Mais comme M. de Toiras fit dire que tout se préparait dans le camp ennemi pour un nouvel assaut, le roi jugea qu’il fallait en finir et donna les ordres nécessaires pour une affaire décisive.

Notre intention n’étant pas de faire un journal de siége, mais au contraire de n’en rapporter que les événements qui ont trait à l’histoire que nous racontons, nous nous contenterons de dire en deux mots que l’entreprise réussit au grand étonnement du roi et à la grande gloire de M. le cardinal. Les Anglais, repoussés pied à pied, battus dans toutes les rencontres, écrasés au passage de l’île de Loie, furent obligés de se rembarquer, laissant sur le champ de bataille deux mille hommes, parmi lesquels cinq colonels, trois lieutenant-colonels, deux cent cinquante capitaines et vingt gentilshommes de qualité, quatre pièces de canon et soixante drapeaux, qui furent apportés à Paris par Claude de Saint-Simon et suspendus en grande pompe aux voûtes de Notre-Dame.

Des Te Deum furent chantés au camp, et de là se répandirent par toute la France.

Le cardinal resta donc maître de poursuivre le siége sans avoir, du moins momentanément, rien à craindre de la part des Anglais.

Mais, comme nous venons de le dire, le repos n’était que momentané.

Un envoyé du duc de Buckingham, nommé Montaigu, avait été pris, et l’on avait acquis la preuve d’une ligue entre l’Empire, l’Espagne, l’Angleterre et la Lorraine.

Cette ligue était dirigée contre la France.

De plus, dans le logis de Buckingham, qu’il avait été forcé d’abandonner précipitamment, on avait retrouvé des papiers qui confirmaient cette ligue, et qui, à ce qu’assure M. le cardinal dans ses mémoires, et qui compromettaient fort Mme de Chevreuse, et par conséquent la reine.

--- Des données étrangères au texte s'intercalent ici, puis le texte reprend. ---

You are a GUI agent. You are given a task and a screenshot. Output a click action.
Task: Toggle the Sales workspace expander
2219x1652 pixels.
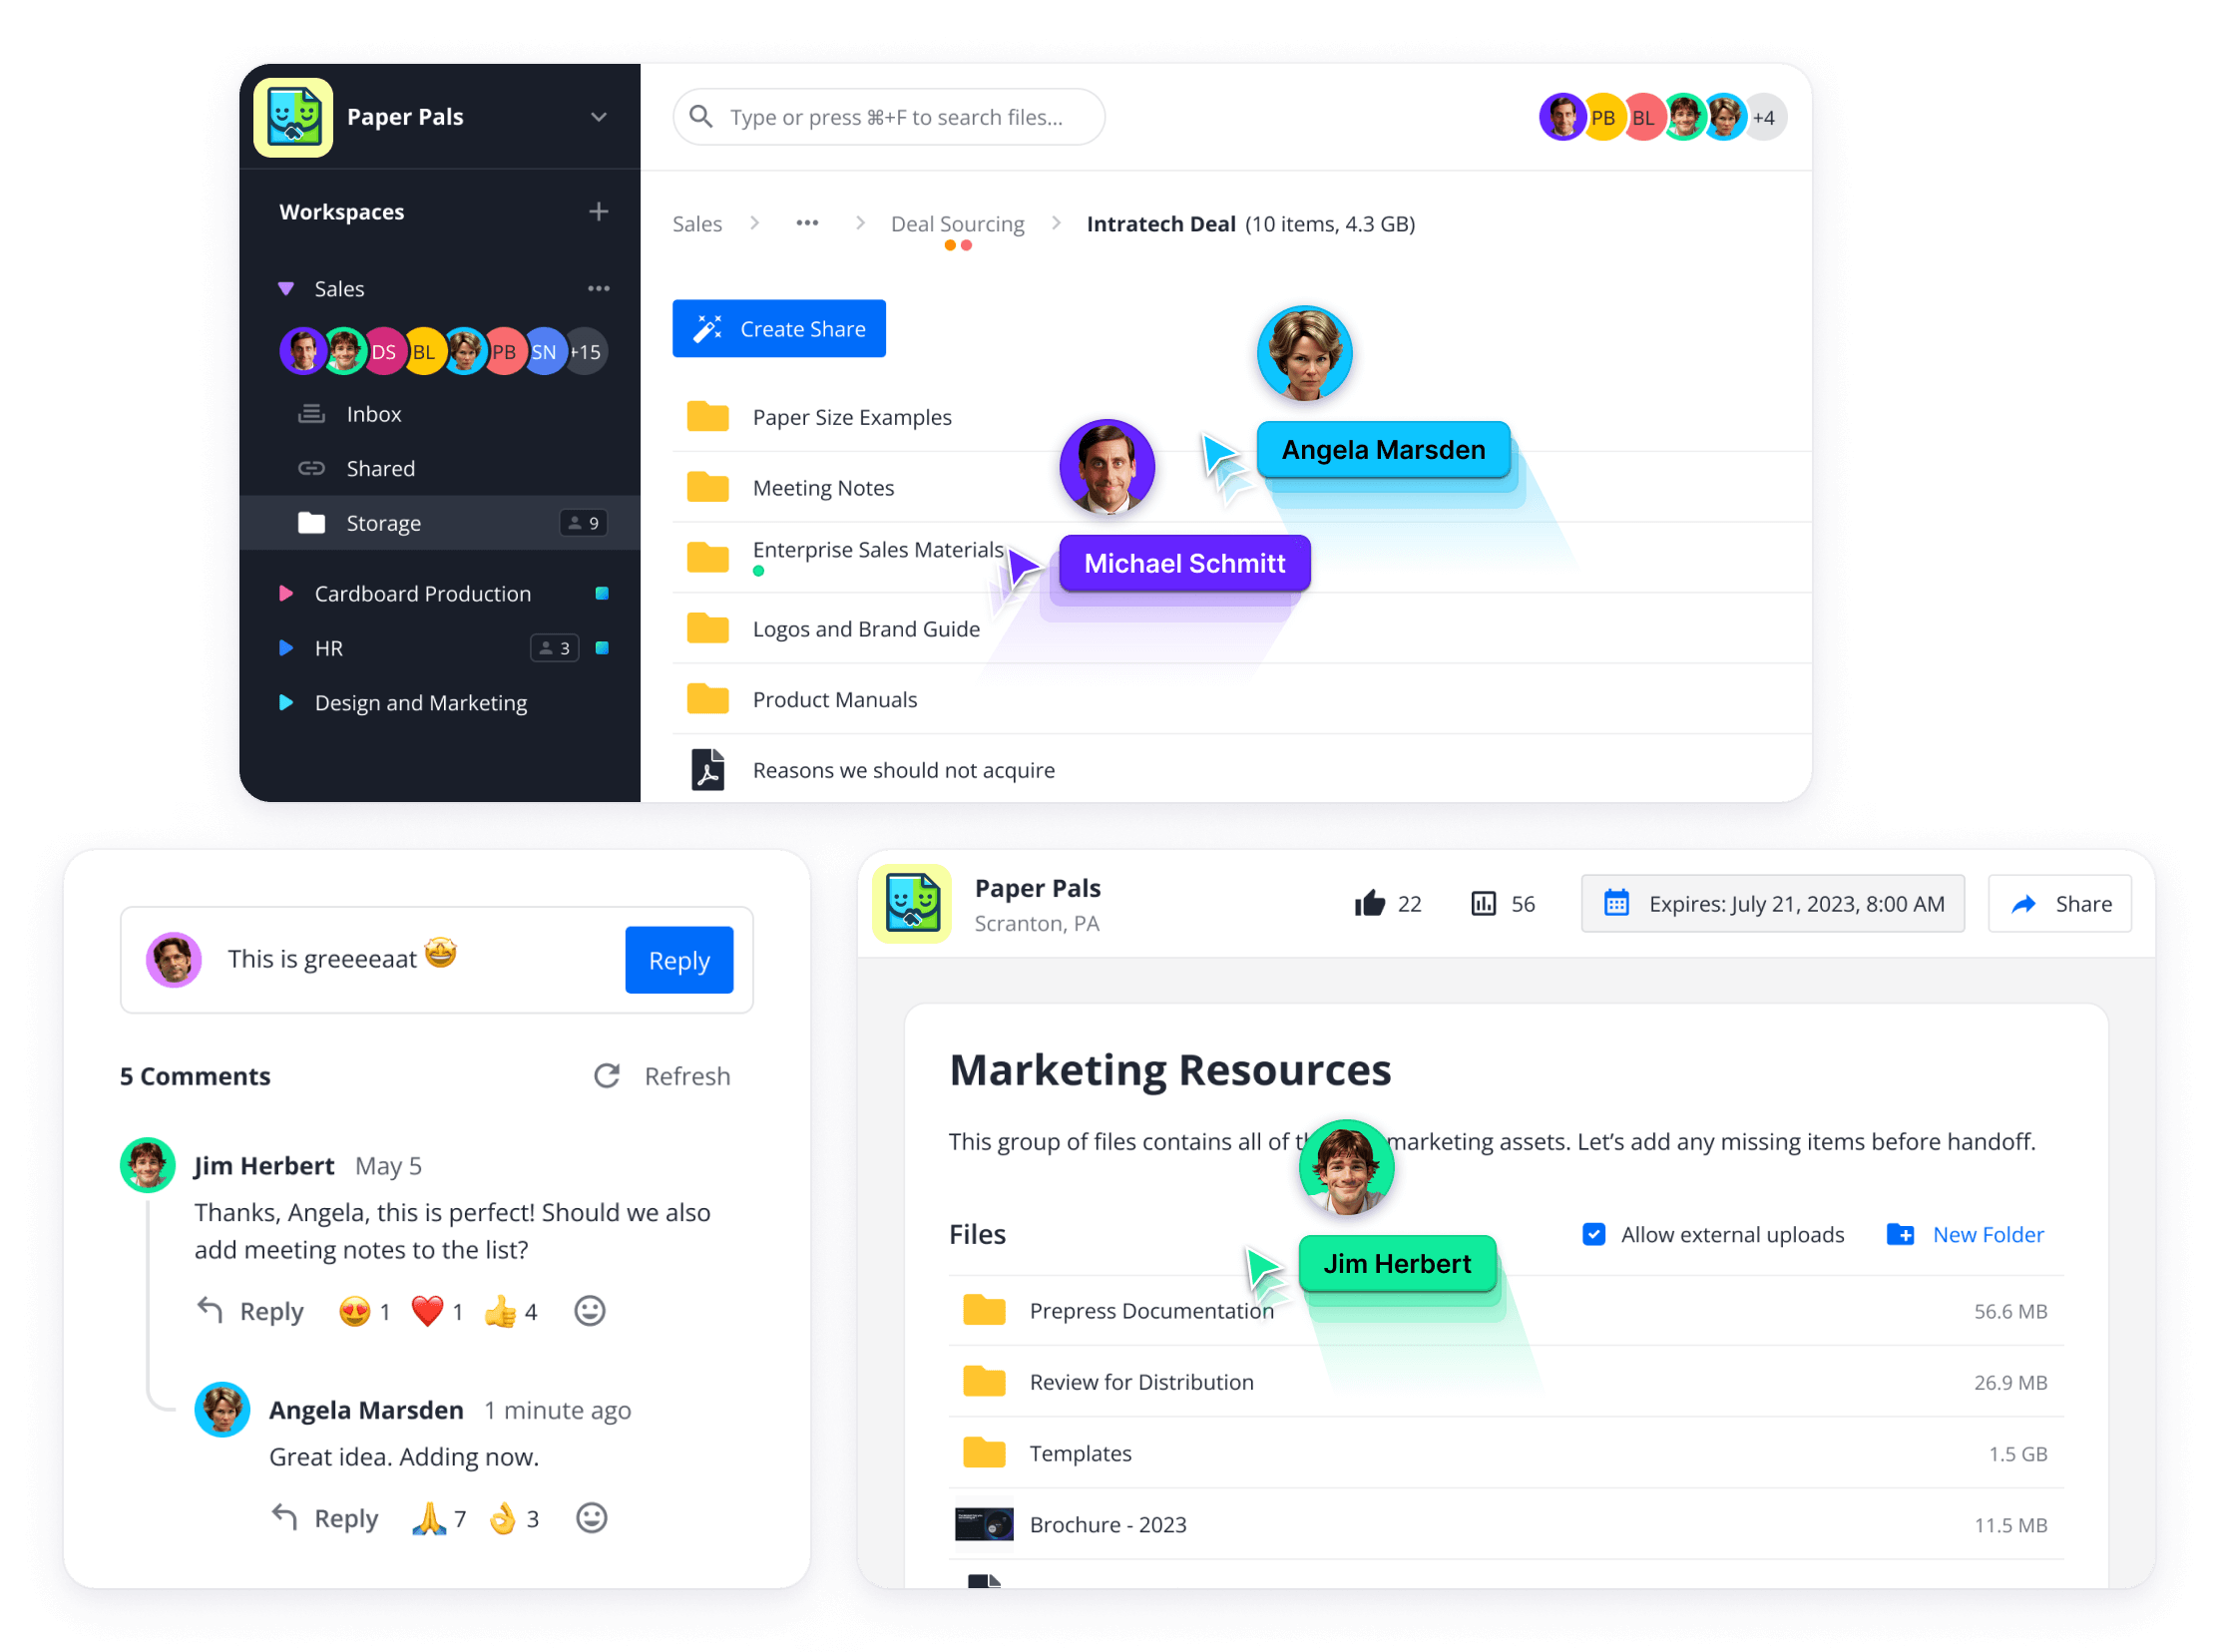(282, 288)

C’était sur le cardinal que pesait toute la responsabilité, car on n’est pas ministre absolu sans être responsable. Aussi toutes les ressources de son vaste génie étaient-elles tendues nuit et jour et occupées à écouter le moindre bruit qui s’élevait dans un des grands royaumes de l’Europe.

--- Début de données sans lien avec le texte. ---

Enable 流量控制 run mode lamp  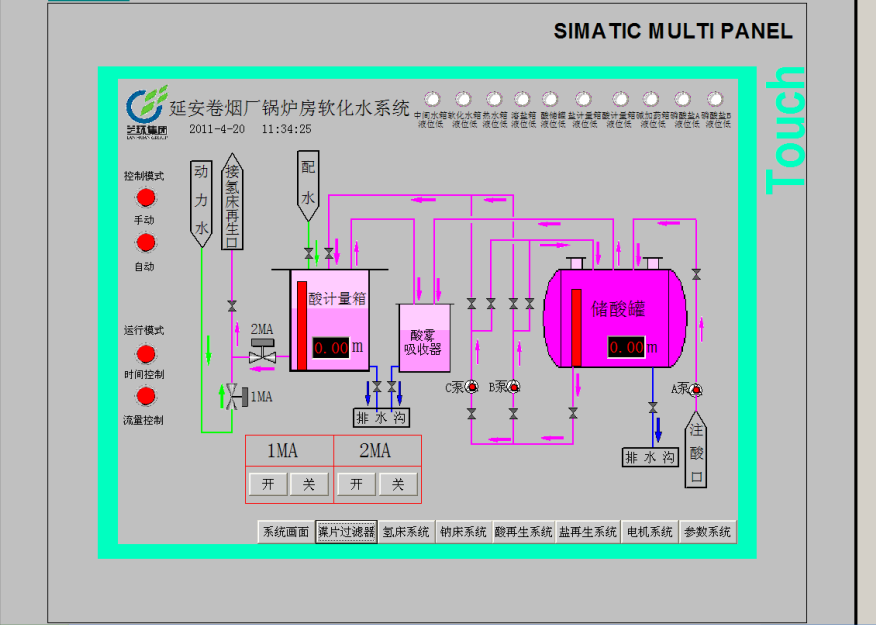click(146, 398)
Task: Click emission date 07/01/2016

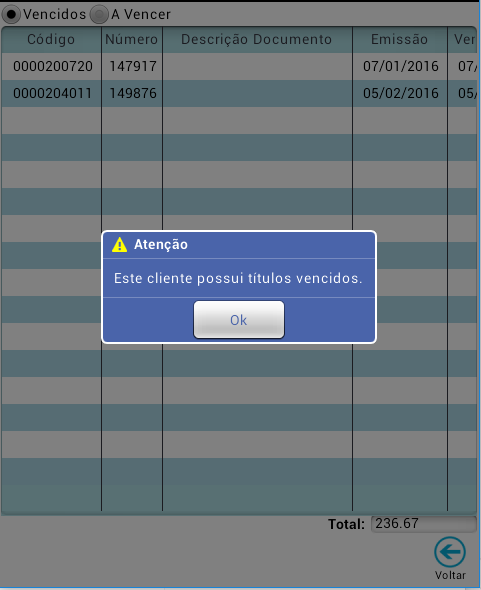Action: (x=401, y=66)
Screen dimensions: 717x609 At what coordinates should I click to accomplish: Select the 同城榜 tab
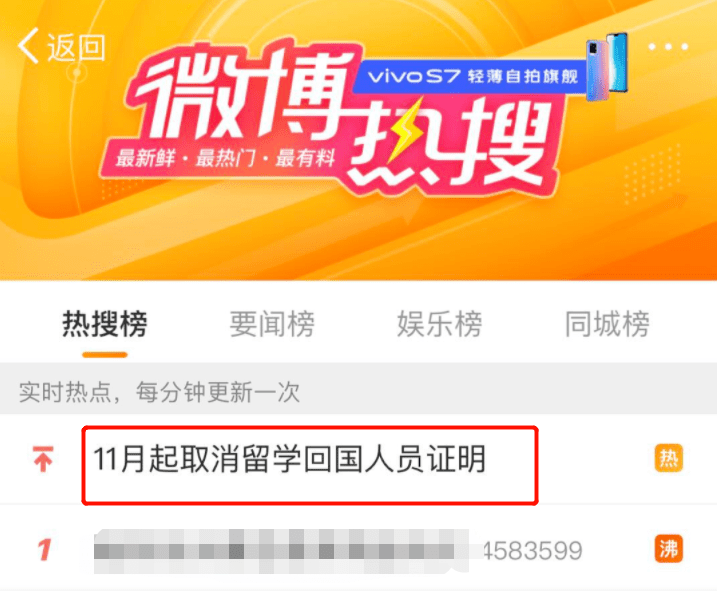pyautogui.click(x=607, y=324)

Le cardinal connaissait l’activité et surtout la haine de Buckingham ; si la ligue qui menaçait la France triomphait, toute son influence était perdue. La politique espagnole et la politique autrichienne avaient leurs représentants dans le cabinet du Louvre, où elles n’avaient encore que des partisans. Lui, Richelieu, le ministre français, le ministre national par excellence, était perdu ; le roi qui, tout en lui obéissant comme un enfant, le haïssait comme un enfant hait son maître, l’abandonnait aux vengeances réunies de Monsieur et de la reine. Il était donc perdu, et peut-être la France avec lui ; il fallait parer à tout cela.